It was Debra Granik's second feature, Winter's Bone of 2010, that brought stardom to Jennifer Lawrence but that film also won enormous acclaim in its own right. Its success was such that Granik might well have been wooed by Hollywood and ultimately persuaded to make some more obviously commercial movie. But in the event, save for a documentary not released here, she has kept us waiting for another feature until now and Leave No Trace, set in Oregon, is again from her own pen. I am delighted to report that there is no sign at all of compromise: this is a fully-rounded, individual work that, somewhat against the odds, proves to be a triumph.

 

The very first shot tells us that Leave No Trace will be graced by some of this year's best colour photography courtesy of Michael McDonough. However, the sense of confidence that it instills is not immediately matched by the way in which the film starts to tell its story. Without any introduction to explain the odd life-style that we are observing, we see a thirteen year old girl, Tom (Thomasin Harcourt McKenzie), living out of doors with her father, Will (Ben Foster). The setting could be the wilds but turns out to be state parkland and, before long, the authorities are stepping in to point out that living in the park is illegal and that Will is out of order in not sending Tom to school but teaching her himself.

 

If, initially, we feel that it would be better to know more about these two central characters and their background, it soon becomes clear that the film's chosen method is to let drop hints and to give information only gradually as we observe father and daughter over a series of episodes. It's a risky strategy but one that in the event works wonderfully well: this is partly down to the exceptional acting since the two leads convey the closeness of the bond with seeming ease and total conviction (the depth of this is remarkable) and partly because the episodes are so perfectly judged (vivid in detail, never too long and always with the ability to surprise us because there is no certainty as to where the narrative is leading us).

 

It is probably best to see the film without advance knowledge of what is eventually revealed, but it can be said that Granik's film, admirably understated in tone, has at its heart a deep well of empathy for both Tom and Will. This adds weight to our increasing sense that what Tom needs is not what Will needs, a situation all the more heartrending because both characters claim the sympathy of the audience. Late on, Dale Dickey contributes an admirable supporting performance, but this is essentially a film with its focus firmly on the two leading players who certainly ought not to be overlooked when the awards season comes along. Leave No Trace is at least as good as Winter's Bone and possibly even better. 

 

MANSEL STIMPSON

 

Cast: Thomasin Harcourt McKenzie, Ben Foster, Dale Dickey, Jeff Kober, Ayanna Berkshire, Isaiah Stone, Dana Millican, Alyssa Lynn, Ryan Joiner.
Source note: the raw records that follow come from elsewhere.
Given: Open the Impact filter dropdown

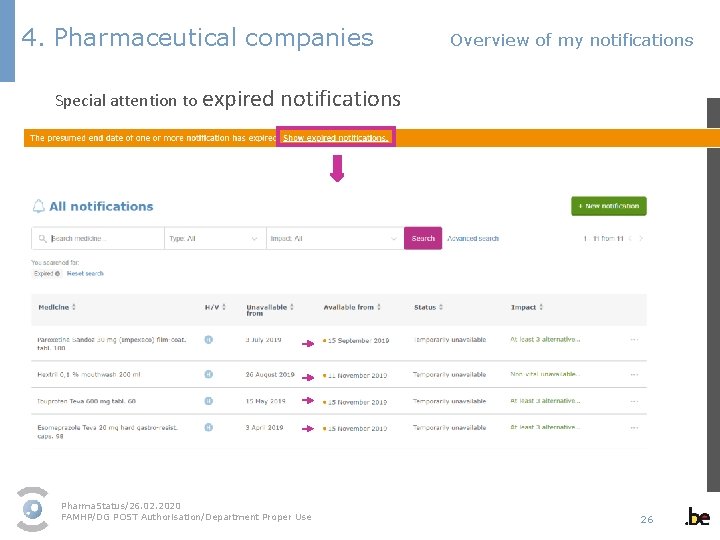Looking at the screenshot, I should click(x=334, y=238).
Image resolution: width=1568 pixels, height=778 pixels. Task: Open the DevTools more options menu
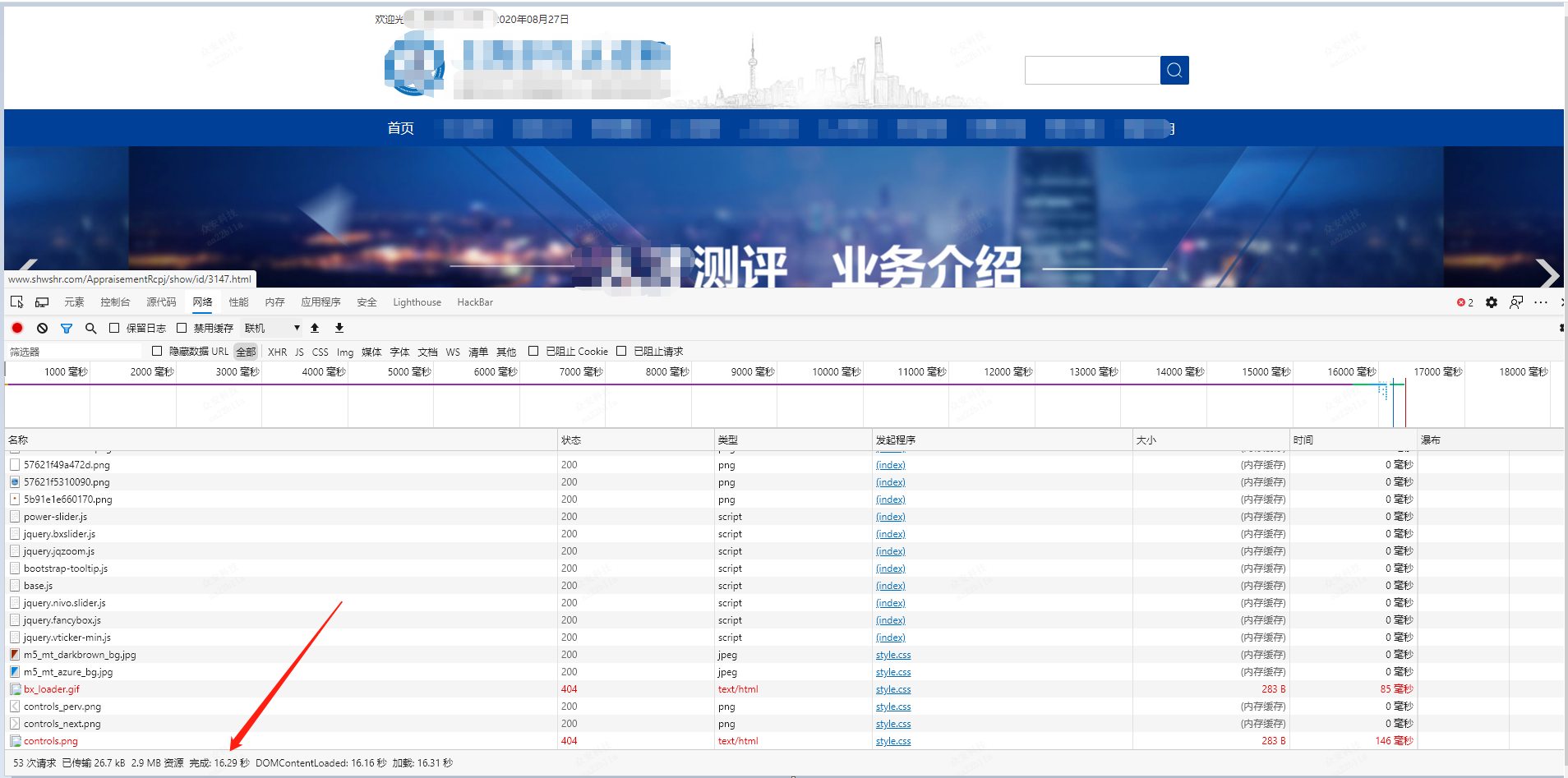tap(1540, 302)
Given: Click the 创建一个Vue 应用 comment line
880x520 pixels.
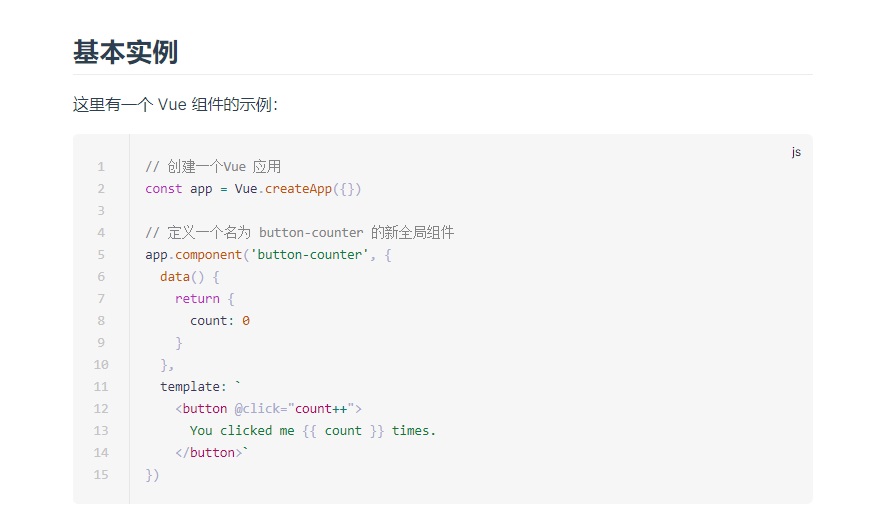Looking at the screenshot, I should 213,167.
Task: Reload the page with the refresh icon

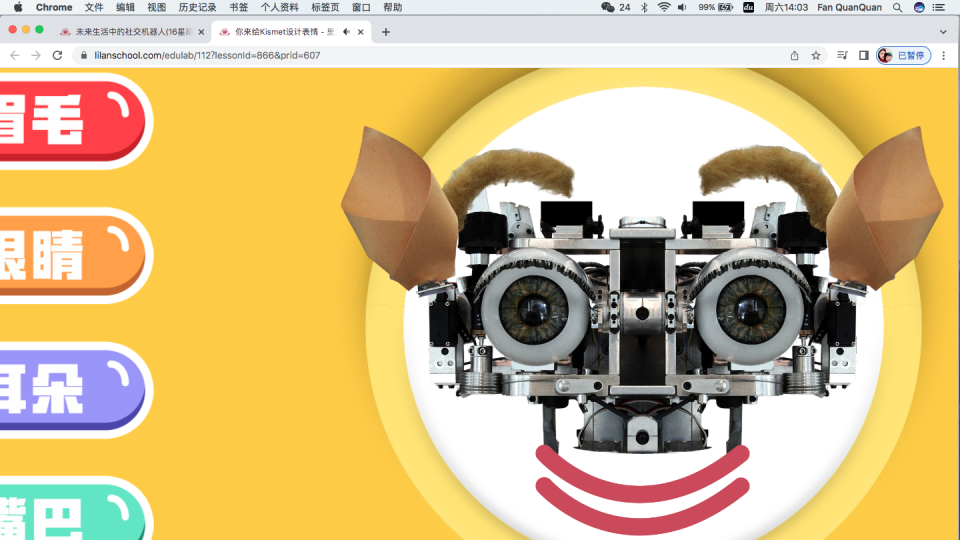Action: [57, 56]
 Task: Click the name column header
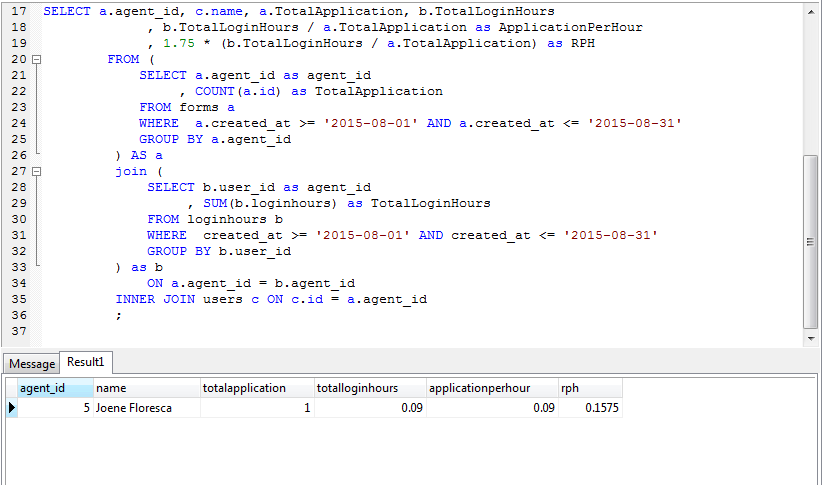tap(146, 388)
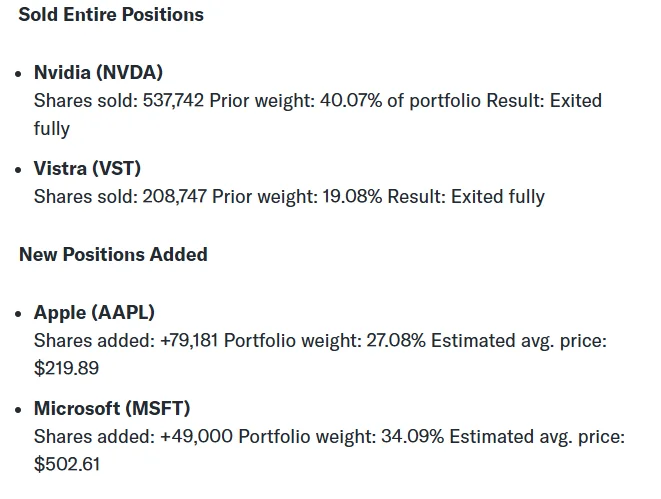This screenshot has height=499, width=661.
Task: Click the Nvidia (NVDA) entry title
Action: 98,73
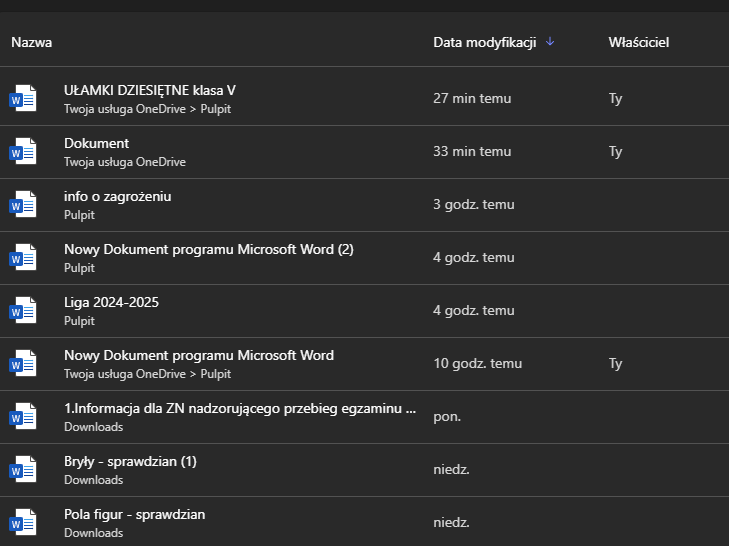This screenshot has width=729, height=546.
Task: Click Word icon for Liga 2024-2025
Action: click(23, 311)
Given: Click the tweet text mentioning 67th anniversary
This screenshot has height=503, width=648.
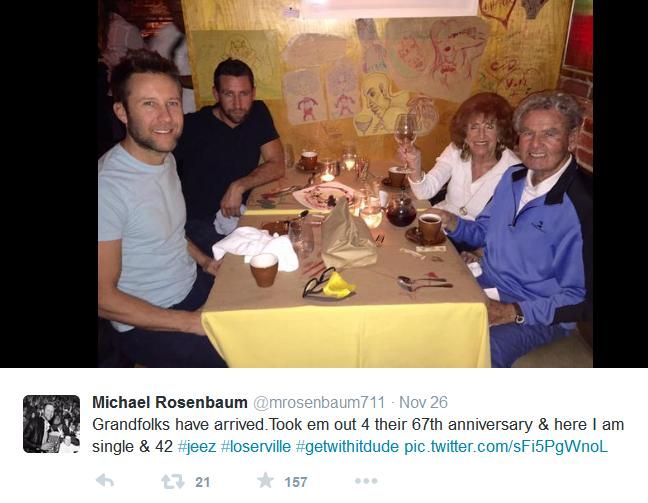Looking at the screenshot, I should pos(358,436).
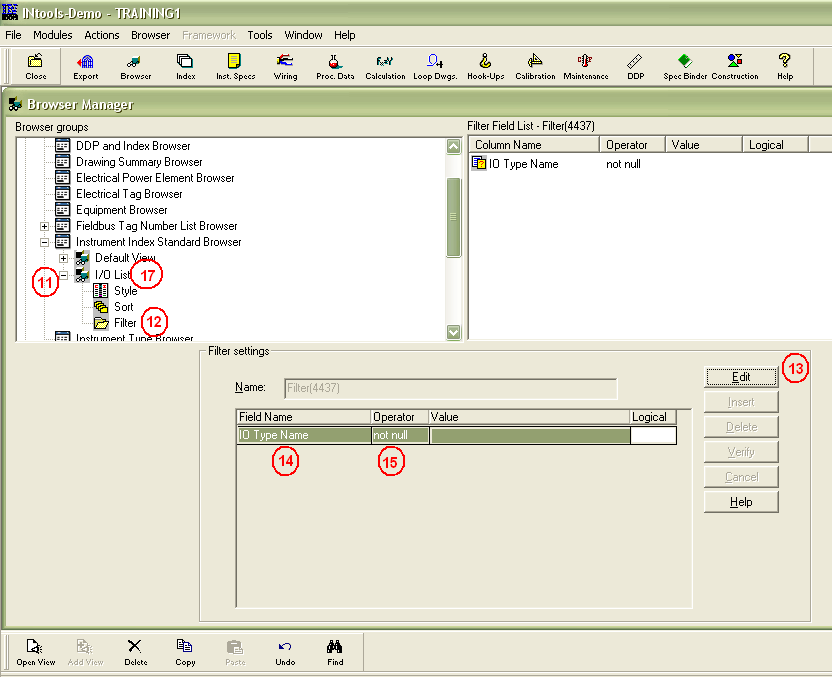Open the Actions menu
The image size is (833, 677).
tap(101, 34)
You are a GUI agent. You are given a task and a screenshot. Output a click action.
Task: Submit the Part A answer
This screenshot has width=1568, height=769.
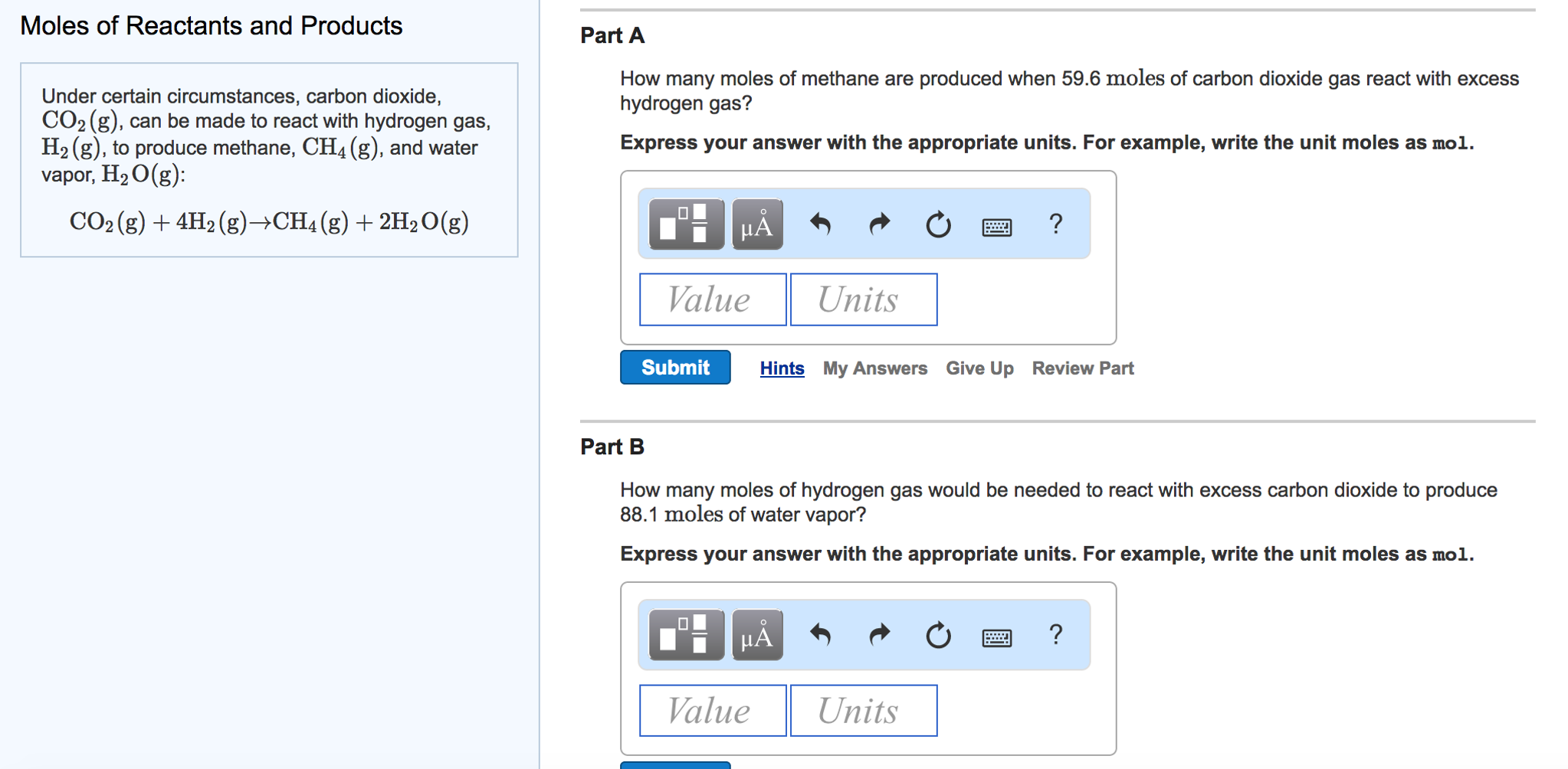(674, 367)
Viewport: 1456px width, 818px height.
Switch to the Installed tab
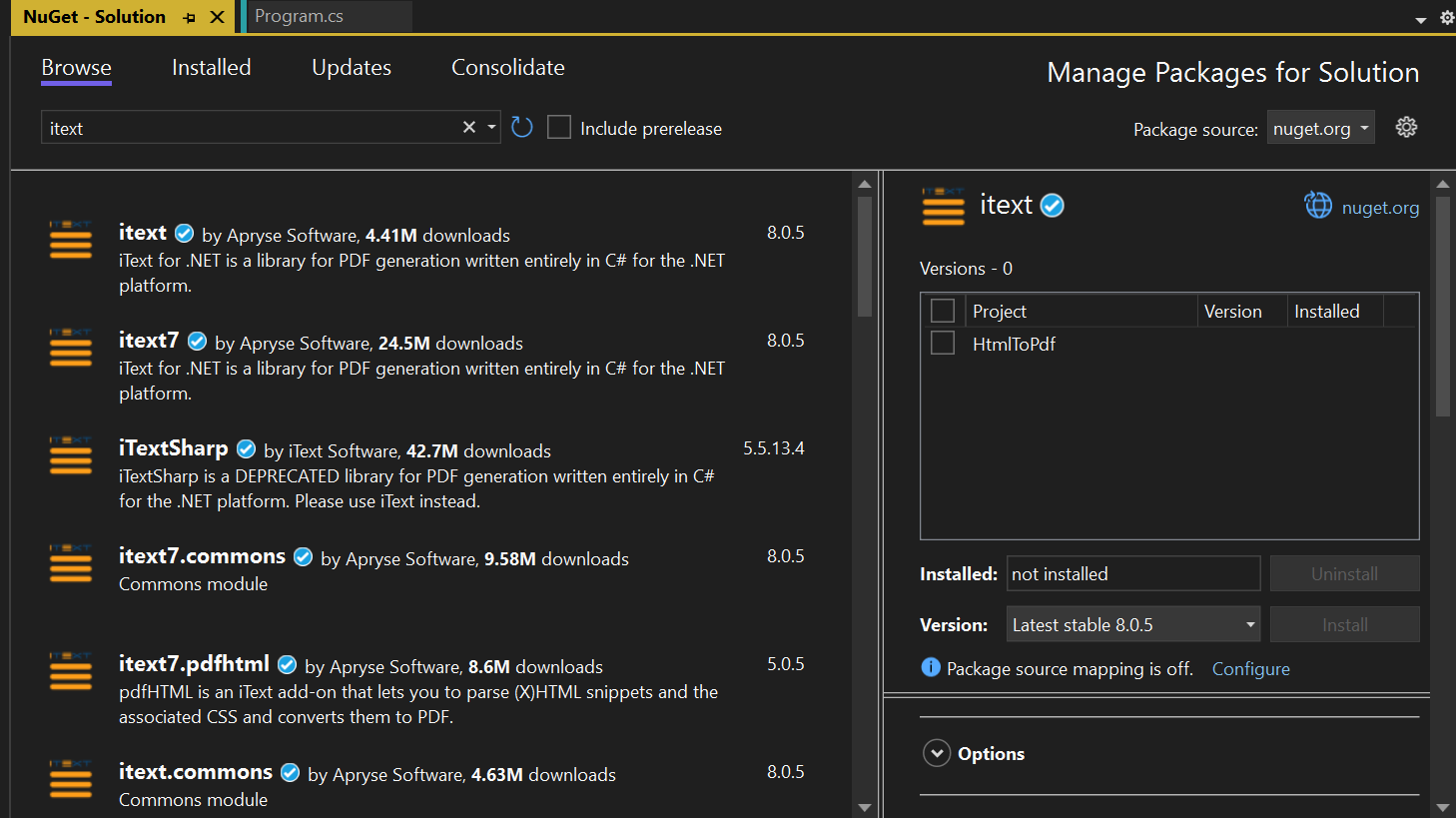[x=211, y=68]
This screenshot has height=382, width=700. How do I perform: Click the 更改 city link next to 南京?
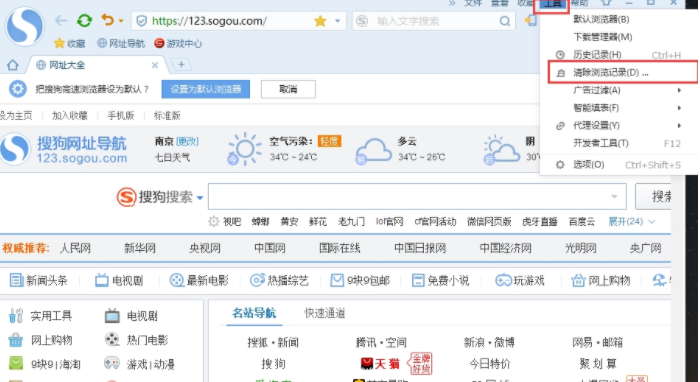tap(187, 141)
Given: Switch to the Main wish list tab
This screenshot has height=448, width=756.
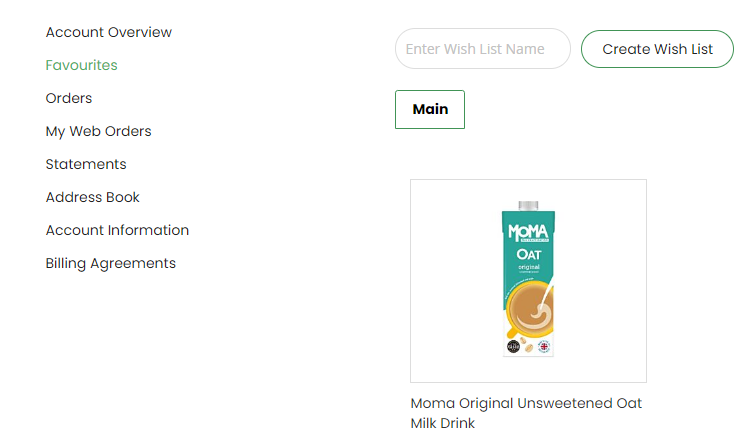Looking at the screenshot, I should [430, 109].
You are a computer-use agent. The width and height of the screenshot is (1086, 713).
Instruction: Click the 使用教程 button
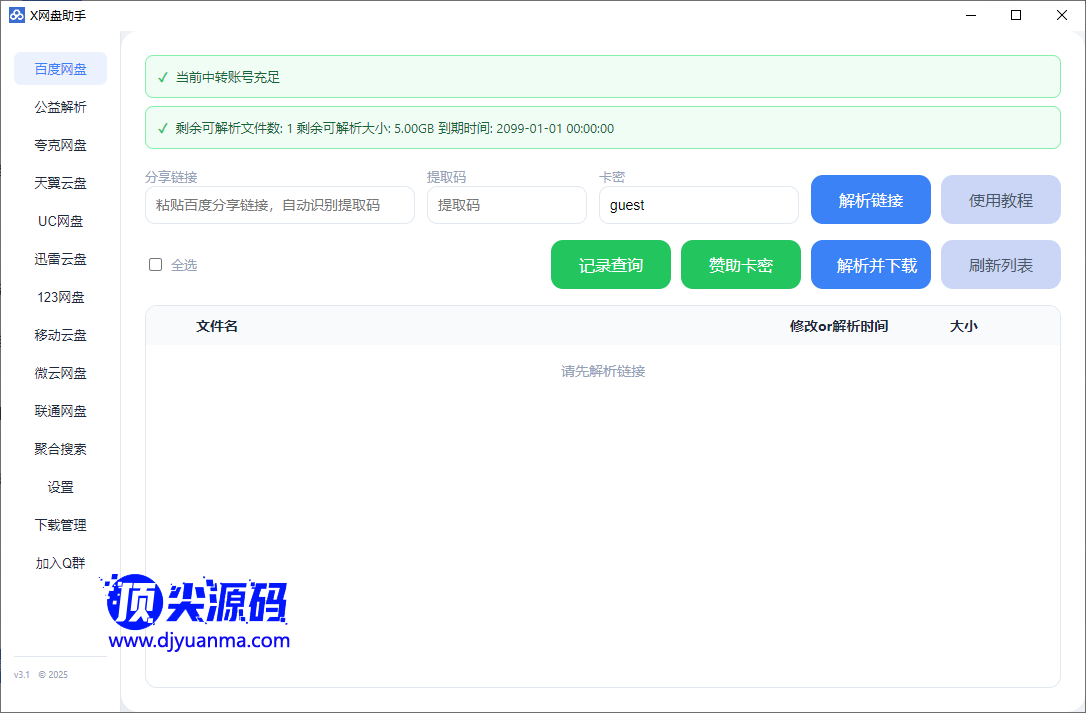click(x=1000, y=200)
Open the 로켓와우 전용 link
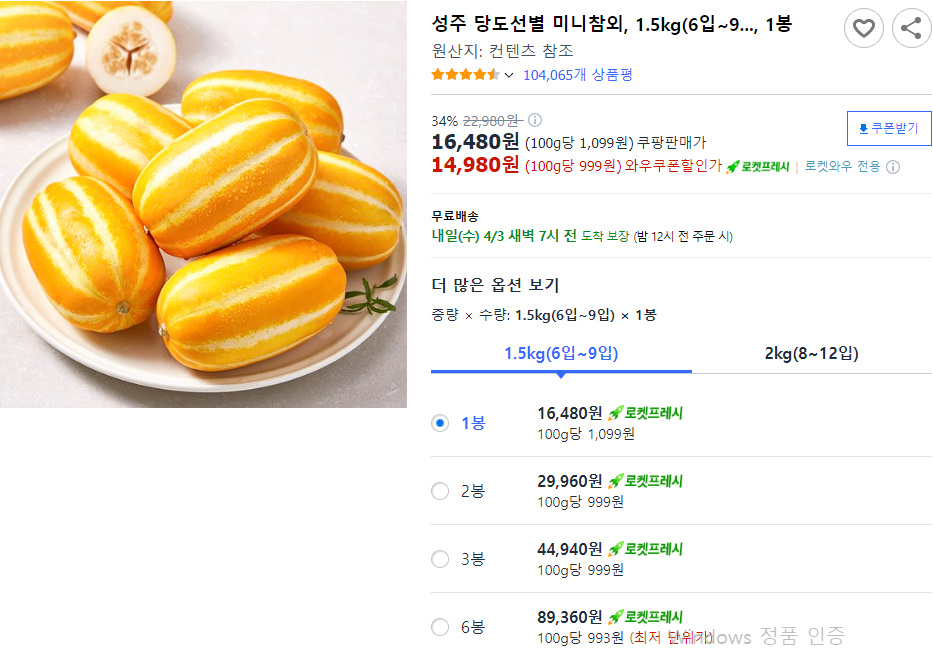The height and width of the screenshot is (651, 933). [842, 167]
Dir Debra Granik, Pro Anne Harrison, Linda Reisman and Anne Rosellini, Screenplay Debra Granik and Anne Rosellini, based on the novel My Abandonment by Peter Rock, Ph Michael McDonough, Pro Des Chad Keith, Ed Jane Rizzo, Music Dickon Hinchliffe, Costumes Erin Orr.

 

Bron Creative/Tropic Studios/Harrison Productions/Reisman Productions/Still Rolling Productions-Sony Pictures.
109 mins. USA. 2018. Rel: 29 June 2018. Cert. PG.